Your instructions:
Answer these from the text on MRI and tumor response to NAC:
(a) In the current study, what share of patients reached a tumor size of ≤4 cm?
(b) Among cases that were potentially candidates for BCT but did not receive it, in what share was patient choice a factor?
(c) What portion of patients had a size discrepancy of ≥2 cm between post-NAC MRI and surgical pathology?

Document text:
We previously reported differences in response to NAC based on the five MRI phenotypes described. Patients with well-circumscribed masses had the greatest response to NAC.20 In the current study, the majority of patients (81 %) achieved shrinkage to tumor size ≤4 cm, whereas we previously found only 47 % achieved enough shrinkage to be potentially eligible for BCT.26 This was likely due to the addition of taxane, which doubles the pCR rate compared with doxorubicin alone.41 For tumor subtypes, adjusting for pre-NAC tumor size did not change our results. For MRI phenotype, we found that size and phenotype were associated, because diffuse tumors will necessarily occupy a larger space. The larger size of these diffuse tumors could influence the ability to reach the threshold of ≤4 cm, but separating the contribution of phenotype from size is not possible in this study. The tumor response to NAC also can affect MRI accuracy, with good correlation between MRI and pathology noted in tumors with extreme responses (either complete or none), and worse correlation among partial responders.42,43

For the MRI phenotypes, the well-defined groups had higher BCT rates, but no difference was seen among tumor subtypes. Whereas patient choice was a factor in 22 % of cases that were potentially candidates for but did not receive BCT, other factors, such as physician recommendations, could play a role in surgical decisions. Knowing the accuracy of MRI could alter these recommendations. Interestingly, post-NAC MRI longest diameter showed a stronger association with surgical procedure than tumor size on surgical pathology or post-NAC mammographic longest diameter among the 175 patients assessed by all three methods (Wilcoxon rank-sum test, p = 0.001, 0.17, and 0.02 respectively). There was no significant difference in local recurrence or recurrence free survival between subjects who received BCT and those who received mastectomy.44

More than one third of patients had a size discrepancy ≥2 cm between the post-NAC MRI and surgical pathology. Some have suggested that overestimation on MRI could be a result of taxane causing increased vascular permeability and gadolinium uptake, or related to an inflammatory infiltrate or necrosis.43,45 We found more discrepancies in the diffuse tumor phenotypes, which likely reflects increased difficulty in measuring tumor diameter. These discrepancies were particularly notable in the diffuse HR+/Her2− tumors and make it more difficult to set expectations based on post-NAC MRI in these tumor types. However, in the setting of HR− tumors of solid phenotypes, post-NAC imaging did not underestimate residual tumor size. When MRI showed a pCR, the surgical pathology was concordant.

Information supplied:
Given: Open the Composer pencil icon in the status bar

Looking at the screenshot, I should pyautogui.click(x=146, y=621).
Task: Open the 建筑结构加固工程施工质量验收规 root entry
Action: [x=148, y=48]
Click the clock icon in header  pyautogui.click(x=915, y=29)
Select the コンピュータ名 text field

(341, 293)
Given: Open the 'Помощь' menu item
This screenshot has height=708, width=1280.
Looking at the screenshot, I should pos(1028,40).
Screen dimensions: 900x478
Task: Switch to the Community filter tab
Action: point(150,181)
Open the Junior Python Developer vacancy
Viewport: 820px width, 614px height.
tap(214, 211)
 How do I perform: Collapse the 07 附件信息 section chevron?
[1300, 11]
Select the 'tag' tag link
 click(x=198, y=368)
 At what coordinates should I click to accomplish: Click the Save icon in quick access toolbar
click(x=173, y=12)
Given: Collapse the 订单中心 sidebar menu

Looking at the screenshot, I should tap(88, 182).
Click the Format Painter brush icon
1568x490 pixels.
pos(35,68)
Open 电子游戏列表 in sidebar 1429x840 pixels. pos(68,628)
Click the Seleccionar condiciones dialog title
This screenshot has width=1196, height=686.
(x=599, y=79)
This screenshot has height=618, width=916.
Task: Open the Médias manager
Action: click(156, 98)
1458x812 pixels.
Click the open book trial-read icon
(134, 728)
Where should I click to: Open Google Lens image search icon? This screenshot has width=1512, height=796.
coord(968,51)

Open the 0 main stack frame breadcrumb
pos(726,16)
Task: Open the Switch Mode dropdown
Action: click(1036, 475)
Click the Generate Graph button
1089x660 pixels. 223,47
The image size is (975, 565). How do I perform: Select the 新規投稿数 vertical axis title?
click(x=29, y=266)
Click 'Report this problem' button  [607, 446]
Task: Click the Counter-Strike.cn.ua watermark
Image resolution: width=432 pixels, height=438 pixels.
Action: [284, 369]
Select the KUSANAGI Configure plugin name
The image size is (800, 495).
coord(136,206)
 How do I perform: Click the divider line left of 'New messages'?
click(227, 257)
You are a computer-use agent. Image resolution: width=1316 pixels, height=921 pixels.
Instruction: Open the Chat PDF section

Task response:
(a) 81 %
(b) 22 %
(c) More than one third